Toyota showed off the FT-CH compact car at the North American International Auto Show in Detroit on Monday. The company also confirmed plans to badge future hybrids with the Prius name, expanding the Prius brand into an entire family of hybrid vehicles.

A production version of the FT-CH could be sold under the Prius name, Toyota said.

“The strategy is still taking shape and obviously it will require additional models to qualify as a family,” said Jim Lentz, president of Toyota Motor Sales USA, a division of Toyota Motor Corp.

Toyota said the FT-CH is 22 inches shorter than the Prius and is lighter and more fuel efficient than the existing hybrid. The car was designed to appeal to younger buyers and was inspired by the retro style of early 8-bit video games popular during the 1980s, the company said.

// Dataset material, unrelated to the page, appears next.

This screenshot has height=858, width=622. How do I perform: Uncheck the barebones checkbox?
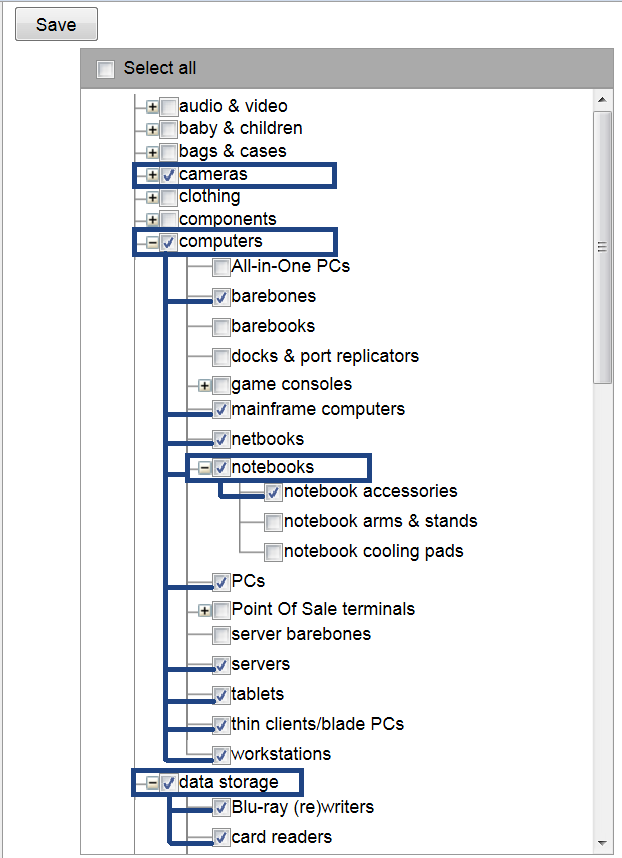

Toyota said the car — which, as a concept vehicle, has no official timeline for going on sale to the public — underscores the automaker’s strategy to sell a wider variety of hybrids, battery-electric and fuel-cell vehicles over the next several years. Hybrids run alternately on batteries and gasoline.

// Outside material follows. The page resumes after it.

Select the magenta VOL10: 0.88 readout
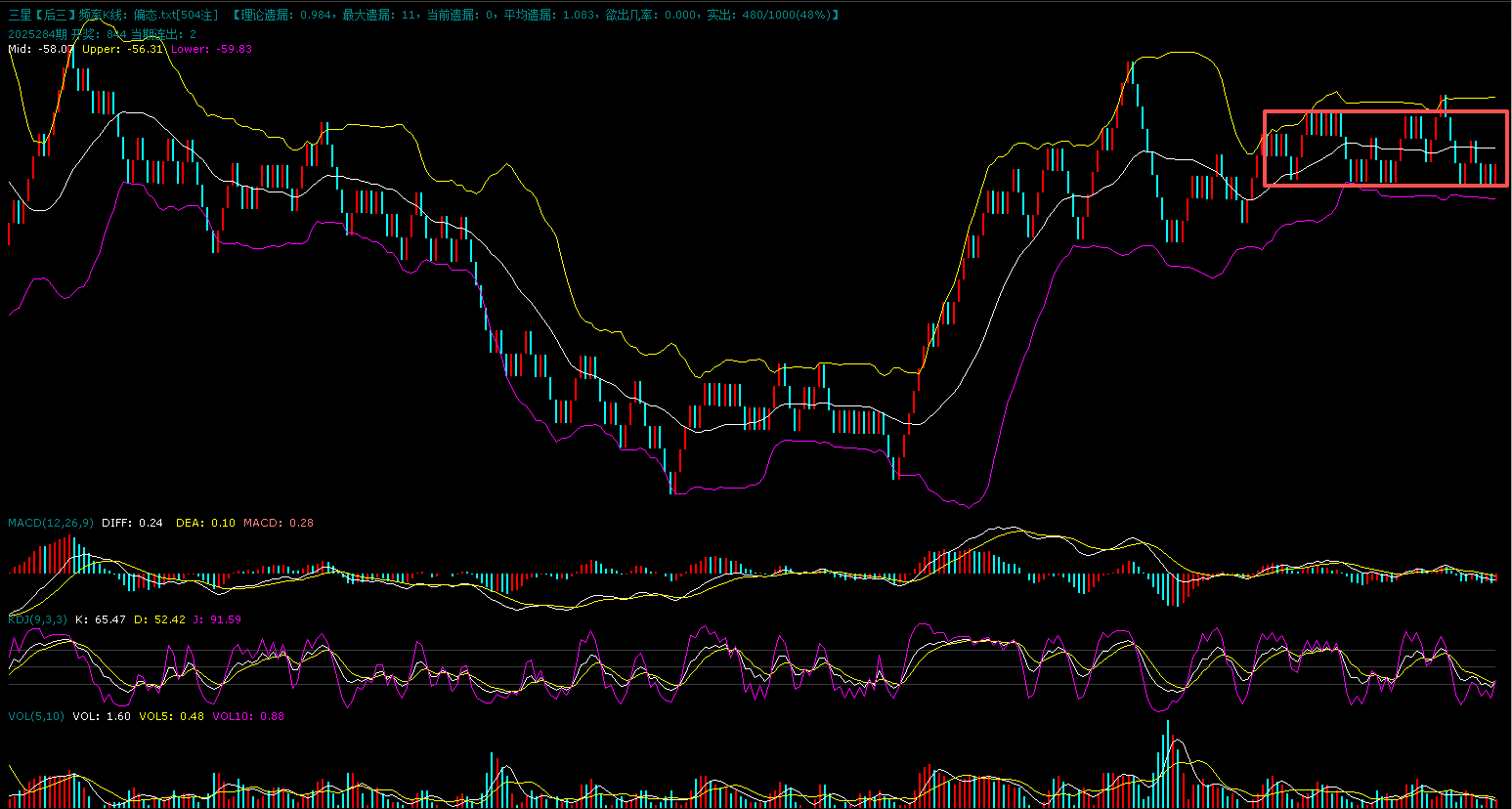Screen dimensions: 1512x809 (248, 716)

Toyota said it plans to sell 1 million hybrids per year globally in the early part of this decade by launching eight new hybrids over the next few years. It also plans to offer plug-in hybrids and all-electric cars starting in model-year 2012 and hydrogen fuel-cell vehicles in 2015 in its global markets.

Toyota recently launched a global demonstration program of its plug-in hybrid technology involving 600 Prius plug-ins. Starting early this year, Toyota is sending 150 plug-in Priuses powered with lithium-ion batteries — in contrast to the bulkier nickel-metal hydride batteries that currently power hybrids — to the U.S. for testing and demonstration.